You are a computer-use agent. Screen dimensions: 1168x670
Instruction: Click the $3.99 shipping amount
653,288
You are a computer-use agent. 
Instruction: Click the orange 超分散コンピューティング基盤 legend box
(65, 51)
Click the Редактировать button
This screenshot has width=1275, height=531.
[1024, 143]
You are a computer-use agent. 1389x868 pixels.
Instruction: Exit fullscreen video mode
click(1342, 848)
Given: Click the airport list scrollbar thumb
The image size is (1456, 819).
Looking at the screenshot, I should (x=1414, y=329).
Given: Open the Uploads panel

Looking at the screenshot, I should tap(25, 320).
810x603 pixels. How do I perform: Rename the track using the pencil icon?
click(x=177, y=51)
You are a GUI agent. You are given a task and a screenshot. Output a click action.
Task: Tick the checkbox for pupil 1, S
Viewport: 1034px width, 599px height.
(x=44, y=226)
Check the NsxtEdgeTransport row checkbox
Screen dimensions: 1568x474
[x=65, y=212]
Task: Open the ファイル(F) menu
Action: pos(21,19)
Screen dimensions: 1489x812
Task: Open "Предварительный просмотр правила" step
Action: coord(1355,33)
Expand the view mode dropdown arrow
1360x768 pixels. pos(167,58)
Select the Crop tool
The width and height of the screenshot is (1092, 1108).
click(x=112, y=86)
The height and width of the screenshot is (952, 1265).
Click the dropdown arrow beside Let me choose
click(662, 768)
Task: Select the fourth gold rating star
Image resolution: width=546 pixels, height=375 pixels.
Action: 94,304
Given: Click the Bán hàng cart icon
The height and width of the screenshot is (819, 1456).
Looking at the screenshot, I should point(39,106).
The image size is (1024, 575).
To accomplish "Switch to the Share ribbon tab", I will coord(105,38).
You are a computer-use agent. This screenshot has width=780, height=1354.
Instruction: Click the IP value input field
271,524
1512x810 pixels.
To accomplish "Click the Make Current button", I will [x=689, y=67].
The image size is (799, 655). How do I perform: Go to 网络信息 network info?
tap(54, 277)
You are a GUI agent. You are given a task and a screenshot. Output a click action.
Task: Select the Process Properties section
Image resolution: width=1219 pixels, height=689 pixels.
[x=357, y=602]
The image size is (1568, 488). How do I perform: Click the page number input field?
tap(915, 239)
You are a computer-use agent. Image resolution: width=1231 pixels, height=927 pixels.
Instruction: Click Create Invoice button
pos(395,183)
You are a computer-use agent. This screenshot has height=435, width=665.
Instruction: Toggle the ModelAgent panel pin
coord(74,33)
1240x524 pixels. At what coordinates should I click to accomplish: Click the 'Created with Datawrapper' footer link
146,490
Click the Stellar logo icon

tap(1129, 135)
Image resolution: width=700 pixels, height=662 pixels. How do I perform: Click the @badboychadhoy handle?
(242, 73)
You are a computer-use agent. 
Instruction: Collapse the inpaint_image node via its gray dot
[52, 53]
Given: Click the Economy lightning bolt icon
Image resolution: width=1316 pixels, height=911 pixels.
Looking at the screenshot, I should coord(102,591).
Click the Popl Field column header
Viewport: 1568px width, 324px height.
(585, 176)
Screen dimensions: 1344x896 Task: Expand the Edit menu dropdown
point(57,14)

> WHAT YOU NEED TO DO: Show the lines of the data that hold the word "will".

> RESPONSE TO THIS EXERCISE:
To accomplish "Switch to the Share ribbon tab", I will coord(105,38).
To accomplish "Click the Make Current button", I will [x=689, y=67].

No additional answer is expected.